We already knew that Mr. Fox was going after Death Eaters, and now it's clear that he's not afraid to get his hands dirty. I had hoped that Julius Rookwood's death was accidental, an unfortunate reflex when the old man was throwing around Killing Curses, but I'm starting to doubt it. It's probably a good thing that he's done his best to hit properties when the occupants were elsewhere, otherwise I'd have a far harder time keeping this information in-house.

Amelia sighed deeply when she exited the chamber and the unraveling anti-Apparation jinx over the chamber of horrors. Appearing directly in her office, a privilege she had as a Department head but one she rarely used, she pulled a form from her desk drawer that would seal all cases related to the mystery thief, the information accessible only to herself along with Aurors Shacklebolt and Tonks as the primary investigators. She had to move quickly, before the Wizengamot caught wind of any rumors; the last thing she needed was the Heads of the Dark Houses putting pressure on her to imprison the vigilante who had clearly made it his mission to turn anyone who had ever supported Voldemort into penniless paupers.

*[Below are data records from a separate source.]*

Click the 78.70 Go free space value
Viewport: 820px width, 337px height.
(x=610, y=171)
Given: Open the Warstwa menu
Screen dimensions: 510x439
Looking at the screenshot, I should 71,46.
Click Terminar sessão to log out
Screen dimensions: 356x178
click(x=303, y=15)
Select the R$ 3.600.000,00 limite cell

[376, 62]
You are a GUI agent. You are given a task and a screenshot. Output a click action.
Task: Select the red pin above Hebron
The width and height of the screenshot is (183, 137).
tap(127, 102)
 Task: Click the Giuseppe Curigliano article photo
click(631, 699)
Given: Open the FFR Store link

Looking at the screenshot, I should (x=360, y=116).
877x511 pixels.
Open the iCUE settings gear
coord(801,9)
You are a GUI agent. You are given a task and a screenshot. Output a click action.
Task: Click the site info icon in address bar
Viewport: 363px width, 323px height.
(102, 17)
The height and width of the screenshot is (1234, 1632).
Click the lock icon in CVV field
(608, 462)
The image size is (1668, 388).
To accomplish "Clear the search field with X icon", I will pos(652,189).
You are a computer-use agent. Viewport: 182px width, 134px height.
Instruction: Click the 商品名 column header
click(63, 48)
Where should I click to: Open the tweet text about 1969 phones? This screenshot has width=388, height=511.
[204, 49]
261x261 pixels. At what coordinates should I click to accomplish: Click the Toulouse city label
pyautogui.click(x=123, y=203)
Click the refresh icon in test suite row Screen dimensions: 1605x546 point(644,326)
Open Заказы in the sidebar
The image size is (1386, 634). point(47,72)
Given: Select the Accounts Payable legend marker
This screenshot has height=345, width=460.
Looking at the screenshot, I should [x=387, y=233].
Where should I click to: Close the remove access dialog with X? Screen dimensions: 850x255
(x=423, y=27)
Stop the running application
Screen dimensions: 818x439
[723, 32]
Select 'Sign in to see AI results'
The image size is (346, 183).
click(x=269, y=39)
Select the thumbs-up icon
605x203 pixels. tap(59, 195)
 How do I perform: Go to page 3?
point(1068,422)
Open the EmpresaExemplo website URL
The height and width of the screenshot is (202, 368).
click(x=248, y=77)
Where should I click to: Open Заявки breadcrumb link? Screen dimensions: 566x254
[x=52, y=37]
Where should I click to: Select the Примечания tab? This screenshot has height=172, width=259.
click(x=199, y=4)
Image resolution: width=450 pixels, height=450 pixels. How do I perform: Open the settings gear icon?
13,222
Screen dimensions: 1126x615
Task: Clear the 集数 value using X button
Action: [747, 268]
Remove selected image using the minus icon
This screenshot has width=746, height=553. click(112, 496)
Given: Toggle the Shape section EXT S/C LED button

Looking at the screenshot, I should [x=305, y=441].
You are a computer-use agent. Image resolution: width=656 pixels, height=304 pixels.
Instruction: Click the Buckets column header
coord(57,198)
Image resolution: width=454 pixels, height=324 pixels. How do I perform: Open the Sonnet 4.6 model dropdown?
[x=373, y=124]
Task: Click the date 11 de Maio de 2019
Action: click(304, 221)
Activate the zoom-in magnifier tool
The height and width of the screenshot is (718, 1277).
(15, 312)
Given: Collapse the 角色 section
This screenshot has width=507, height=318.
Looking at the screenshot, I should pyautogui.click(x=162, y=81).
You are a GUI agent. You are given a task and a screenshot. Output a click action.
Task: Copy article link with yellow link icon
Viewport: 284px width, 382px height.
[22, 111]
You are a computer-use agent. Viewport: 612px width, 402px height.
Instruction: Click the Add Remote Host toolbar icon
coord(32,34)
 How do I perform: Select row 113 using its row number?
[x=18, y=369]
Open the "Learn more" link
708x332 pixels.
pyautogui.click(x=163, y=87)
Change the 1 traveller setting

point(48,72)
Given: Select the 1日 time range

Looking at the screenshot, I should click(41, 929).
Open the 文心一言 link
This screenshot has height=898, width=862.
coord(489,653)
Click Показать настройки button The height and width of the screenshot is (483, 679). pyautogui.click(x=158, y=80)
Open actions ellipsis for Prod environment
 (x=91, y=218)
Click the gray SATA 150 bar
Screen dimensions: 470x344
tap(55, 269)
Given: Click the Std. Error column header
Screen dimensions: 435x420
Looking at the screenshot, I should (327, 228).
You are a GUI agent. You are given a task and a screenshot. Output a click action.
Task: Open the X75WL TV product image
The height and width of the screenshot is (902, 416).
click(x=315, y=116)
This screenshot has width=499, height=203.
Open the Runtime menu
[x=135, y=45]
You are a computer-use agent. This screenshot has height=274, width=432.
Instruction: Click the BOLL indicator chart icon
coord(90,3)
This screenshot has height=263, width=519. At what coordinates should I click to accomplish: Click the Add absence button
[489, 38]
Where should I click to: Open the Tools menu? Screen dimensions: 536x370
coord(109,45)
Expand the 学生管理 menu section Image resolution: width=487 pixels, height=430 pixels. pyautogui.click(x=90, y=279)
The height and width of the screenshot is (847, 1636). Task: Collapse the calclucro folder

I hate cases like this, she thought as she stamped the last bit of parchmentwork. On the one hand, I understand and completely agree with his motives. These animals need to face justice for the crimes they committed, both during the War and after. On the other, the law exists for a reason; there probably were people who were actually under the Imperius and therefore cannot be held accountable for their actions. Unless he's interrogating his targets – which he can't be if he strikes while they're out of their homes – there's no way he can know the difference. Justice without proof is nothing but persecution.

Hopefully we can find him and convince him of that before he does something we can't ignore.